Authors: Gregory Benford and Larry Niven
They had awakened him to make this decision, and so far he had shied away from it. Now Cliff had a slender moment to wonder at his own ideas, if he’d followed them far enough.
Life’s a gamble.
He had a gathering, foreboding sense—and a heart-pounding curiosity that would not give him rest.
Life persists.
Redwing’s mouth firmed up. “Let’s do it.”
* * *
Beth had the flight plan Alfvén numbers tuned just about right. She found it gratifying to see the ship respond to her helm, even though it was a bit spongy. It took eleven days to make the swerve. There were dark days when it was not clear whether
Seeker
was responding correctly to the maneuver. The magnetic scoops rippled with stresses but performed to code. With Abduss checking her every move, she brought them through, though not without some polite arguments.
Cliff and Beth spent a lot of time in their room together. The warm comforts of bed helped.

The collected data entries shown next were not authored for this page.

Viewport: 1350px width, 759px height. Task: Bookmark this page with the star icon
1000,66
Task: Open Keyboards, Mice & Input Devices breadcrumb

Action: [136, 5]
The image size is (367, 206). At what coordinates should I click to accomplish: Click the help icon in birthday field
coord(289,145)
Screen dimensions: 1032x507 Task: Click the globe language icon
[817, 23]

She preferred taking ginger snaps from her recovery allotment of “indulgences.” These she had selected for just this, a crisp bite floating on sugar, to the richness of chocolate chip, which she also had because Cliff liked them. Though with either she always had a cup of cocoa, the warm brown mama she needed, Cliff had carried none but stern Kona coffee in his wakeup stash. No cookies at all.
“What do you remember about going into the chill-sleep?” she asked while they licked crumbs off each other.

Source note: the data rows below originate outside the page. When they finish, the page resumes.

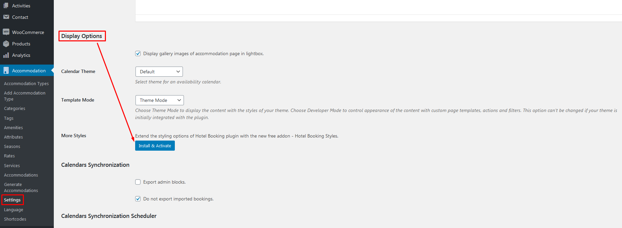Click the Accommodation building icon
This screenshot has width=622, height=228.
coord(6,70)
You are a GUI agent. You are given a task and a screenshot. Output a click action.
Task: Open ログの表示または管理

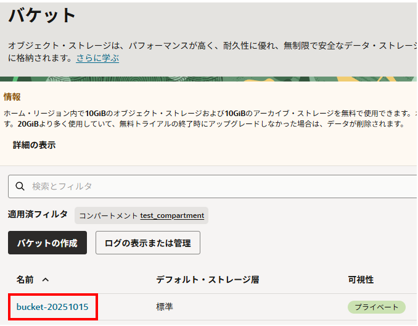click(147, 243)
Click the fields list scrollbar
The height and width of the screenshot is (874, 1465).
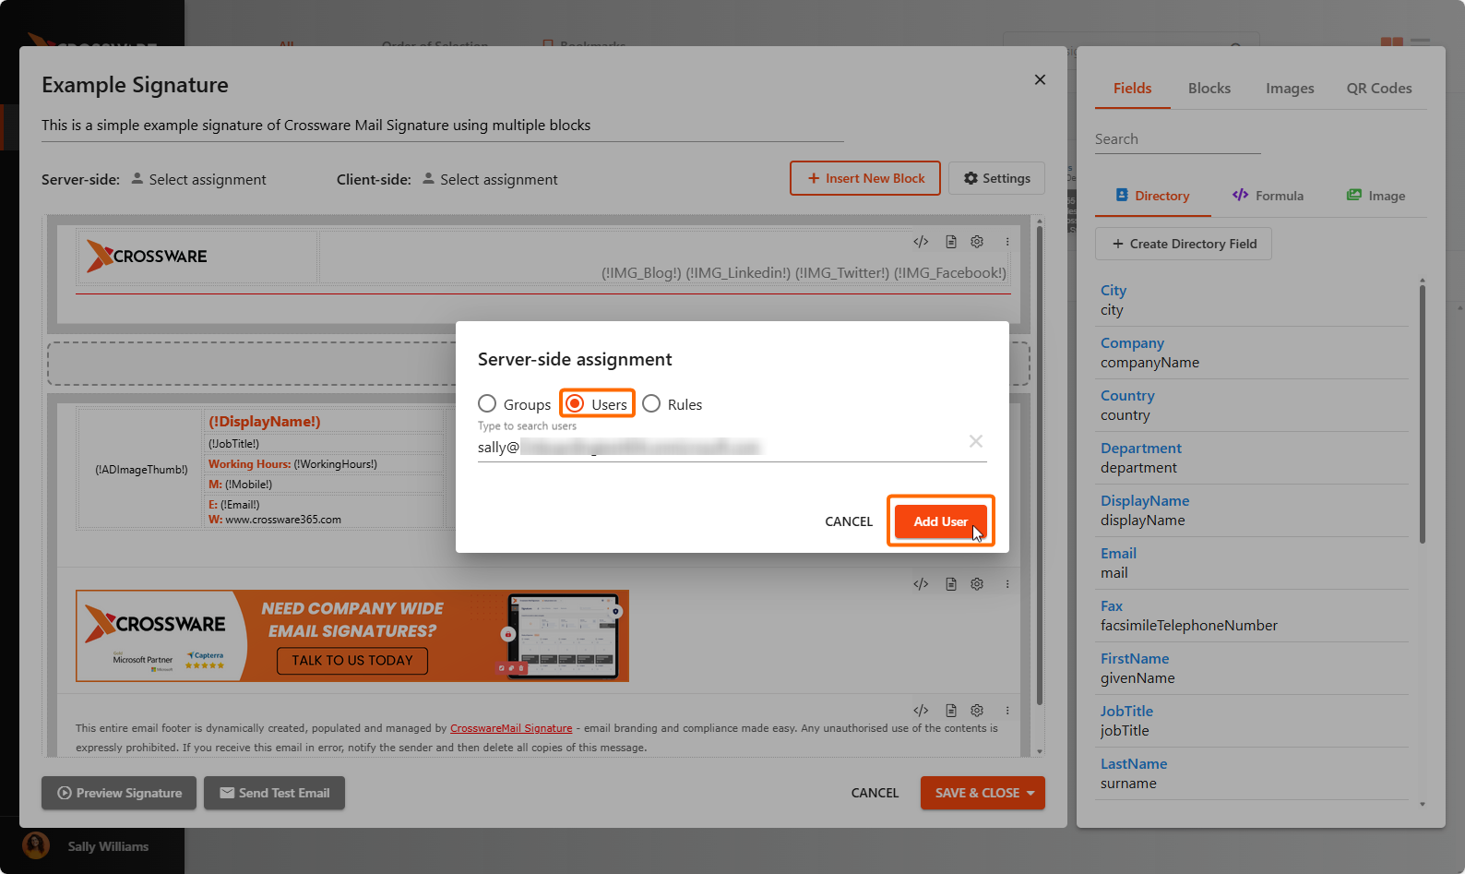1422,415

He smiled dreamily. “They said I would feel a small prick in my left hand and I thought that was funny but couldn’t laugh. Could barely crack a smile. Then—waking up.”
Beth grinned and finished her cocoa. “I thought of the same dumb joke. Not that, in your case, I know what a small one feels like.”
The remark got more laughter than it deserved, but that was just fine, too.
Beth said with a thin voice, “Y’know, looking at that round thing from this angle, first thing I thought was, it seems like a giant wok with a hole at its base.”
“You’re thinking about food again. Time to eat.”
Her old fear subsided while she worked, and to keep it at bay she indulged herself with Cliff. He was the sun of her solar system, had been since the first week they met during the crew selections trials. Her parents had both died the year before in a car crash, and that cast a shadow over her application, in the eyes of the review board. They wanted crew with a long history of steady performance, no emotional unsettled issues that might boil over years later.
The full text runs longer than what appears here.